The Afghan spy chief's resignation

By Rahimullah Yusufzai


Such is the level of mistrust of Islamabad and the hatred against it among many Afghans that Amrullah Saleh, until recently Afghanistan's intelligence chief, described Pakistan and its Inter-Services Intelligence (ISI) as his country's "enemy number one."


Saleh is so convinced, on the basis of the intelligence that he and his men have been gathering about the ISI's work in Afghanistan, that he doesn't feel the need to provide proof to back up his claim. He was quoted in a recent interview as saying: "The ISI is part of the landscape of destruction in this country, no doubt. So it will be a waste of time to provide evidence of ISI involvement. They are part of it."


If Saleh hates Pakistan so much and considers the ISI responsible for Afghanistan's destruction, one could safely presume that this is the dominant feeling about Islamabad in his country's intelligence setup, the National Directorate of Security (NDS) that he headed since early 2004. And since Saleh is an ethnic Tajik from the Panjshir Valley, the native place of the late Afghan mujahideen commander Ahmad Shah Masood, it would not be wrong to say that all other Masood followers and supporters grouped in his Shura-i-Nazar faction of the Jamiat-i-Islami party of former president Burhanuddin Rabbani share the same feelings of hostility towards Pakistan and the ISI.


This sentiment of mistrust and hatred cannot be one-sided. It is, therefore, natural that the ISI people also don't like Saleh and his men. In fact, a running battle has been going on for years between the ISI and Afghan intelligence, which has functioned with different names, including KHAD and WAD during the rule of Afghan communists, and partnered new allies such as the KGB, the CIA and RAW at various stages of the conflict in Afghanistan. Given the state of their animosity towards each other over the years, it would be impossible for them to cooperate even in facing a common threat.

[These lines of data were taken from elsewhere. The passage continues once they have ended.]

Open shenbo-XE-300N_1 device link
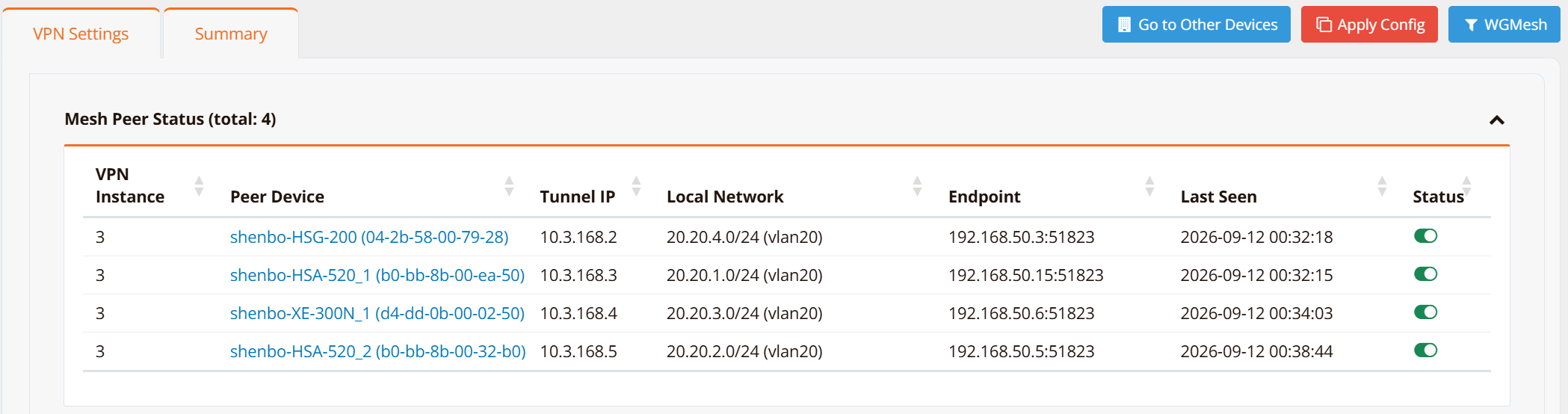The width and height of the screenshot is (1568, 414). coord(377,313)
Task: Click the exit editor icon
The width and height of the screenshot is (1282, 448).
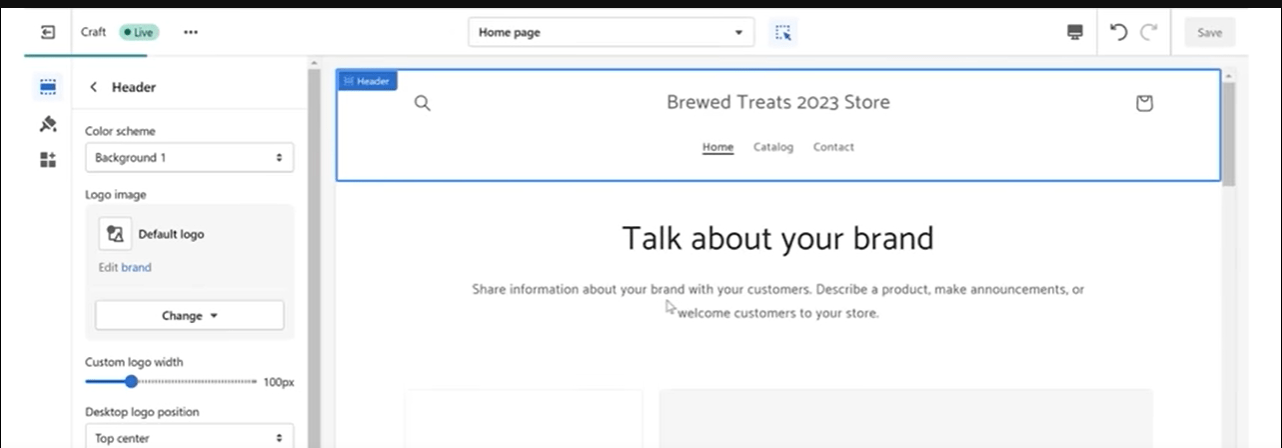Action: pos(47,32)
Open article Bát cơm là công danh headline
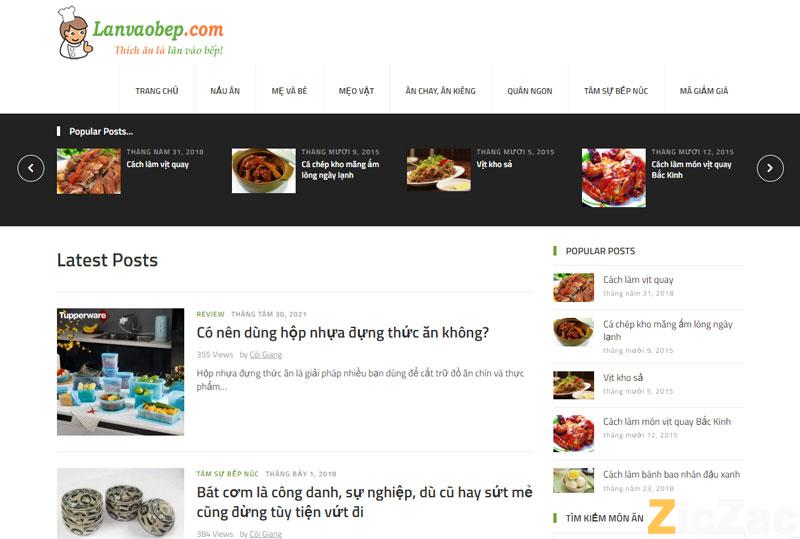 tap(364, 502)
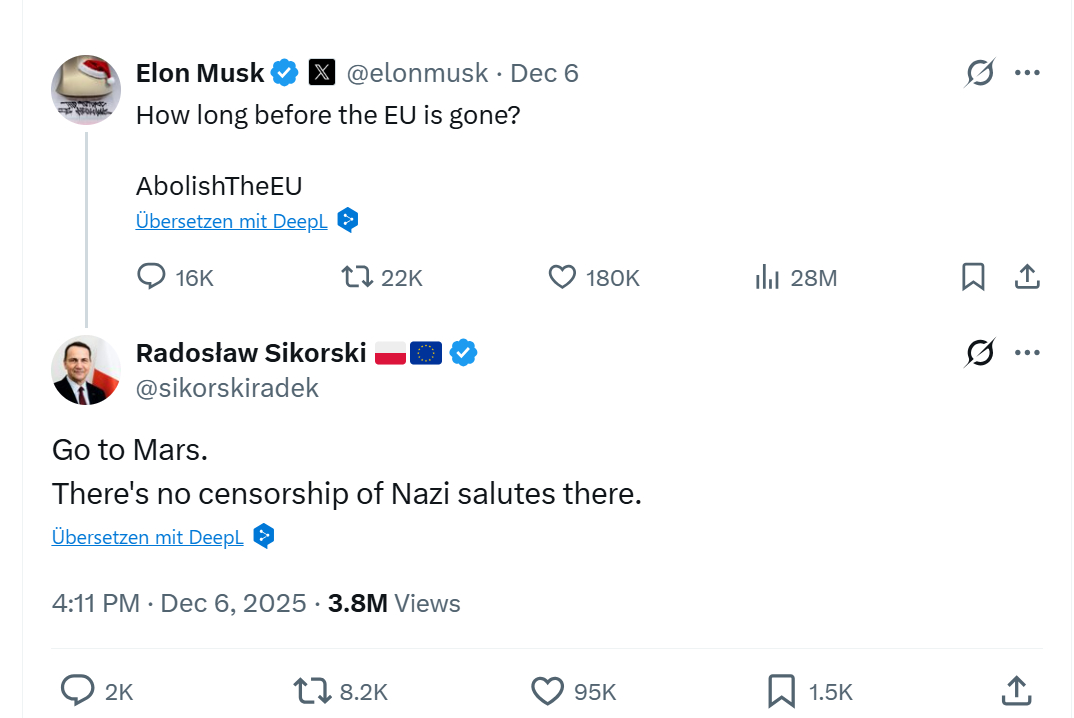The width and height of the screenshot is (1074, 718).
Task: Open the @sikorskiradek handle
Action: coord(227,388)
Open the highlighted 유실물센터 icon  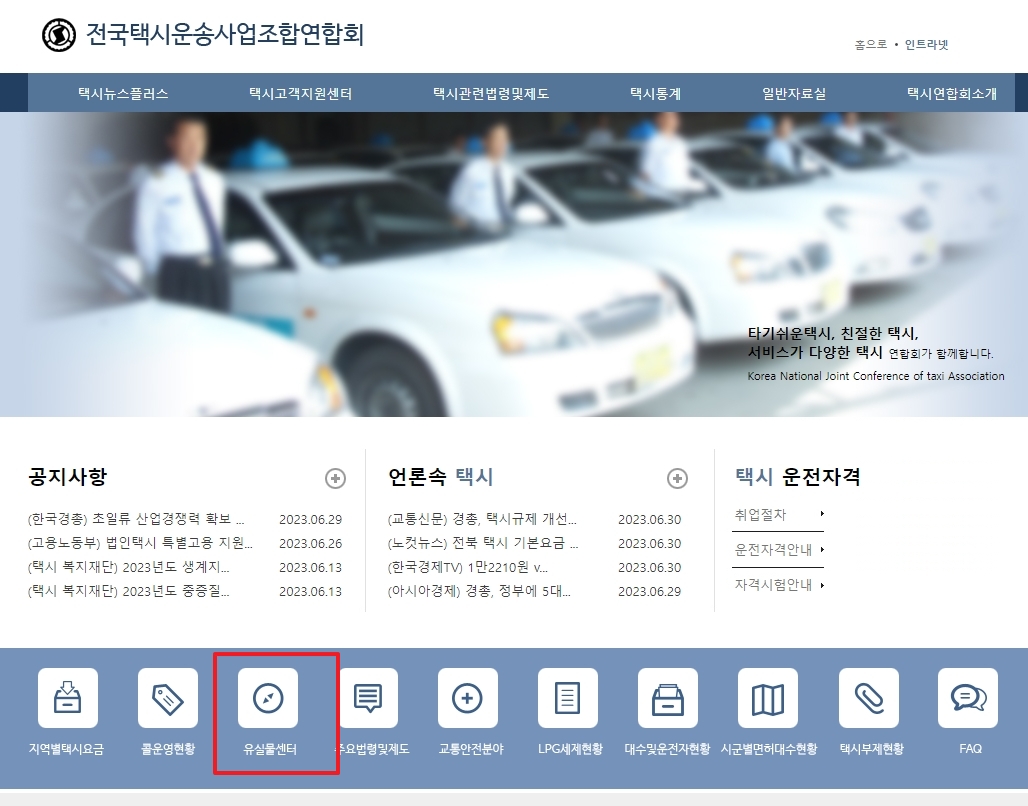tap(268, 698)
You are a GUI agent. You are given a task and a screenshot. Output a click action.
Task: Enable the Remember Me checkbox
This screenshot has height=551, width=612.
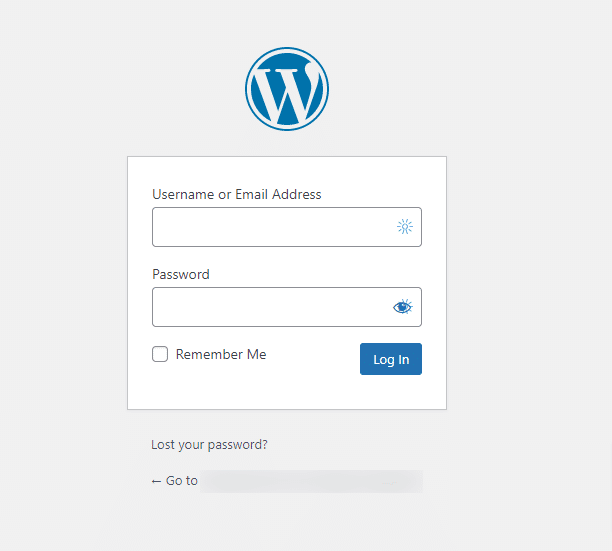(x=160, y=354)
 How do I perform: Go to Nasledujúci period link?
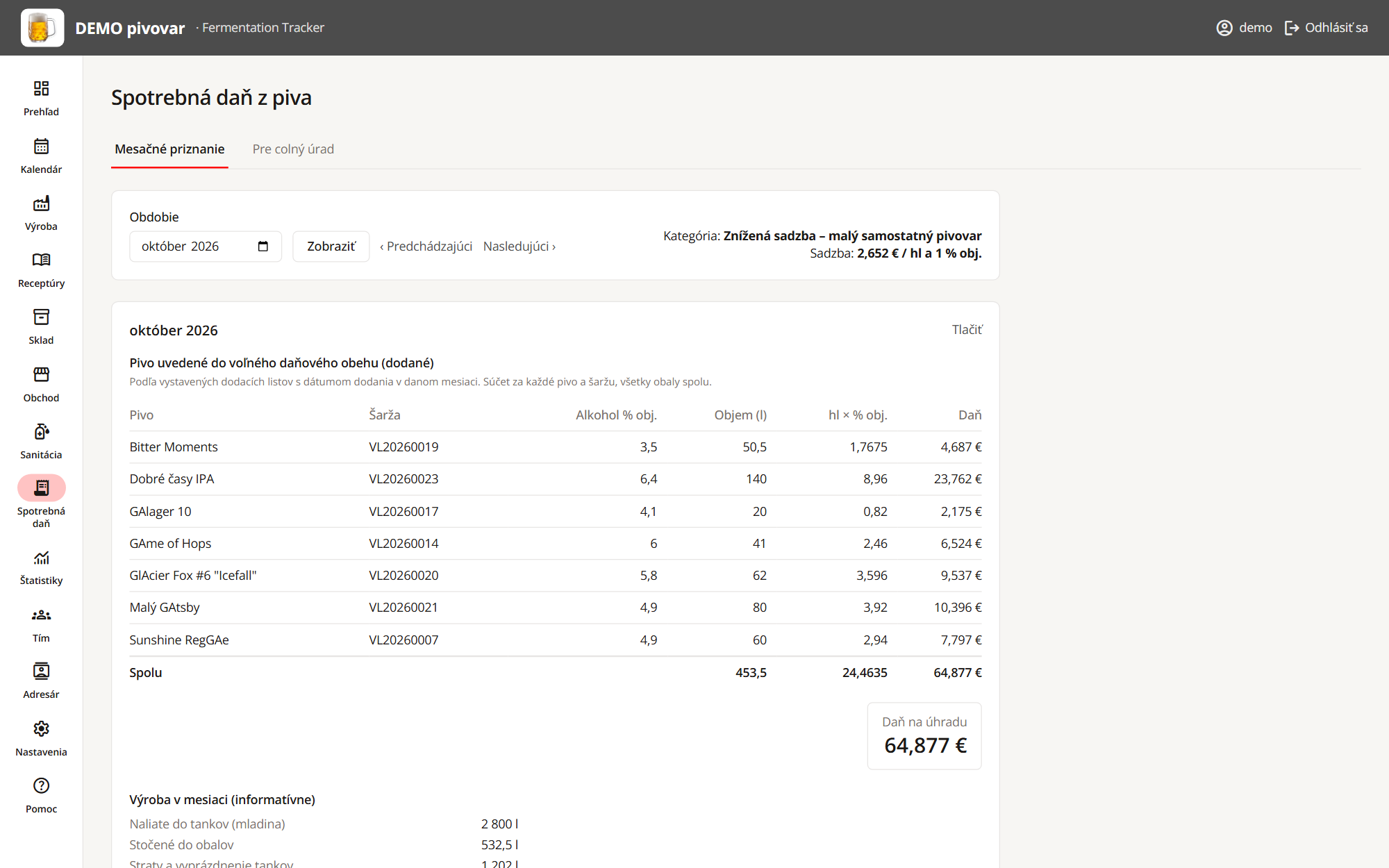(x=519, y=247)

The Americans would surely want the ISI and Afghanistan's NDS to join forces with the CIA to defeat Al-Qaida and the Taliban, but the mistrust keeps the Afghan and Pakistani spies apart and prevents them from cooperating with each other. Asking them to work together is like wanting ISI and RAW agents to join hands after their having conspired and plotted against each other throughout their existence.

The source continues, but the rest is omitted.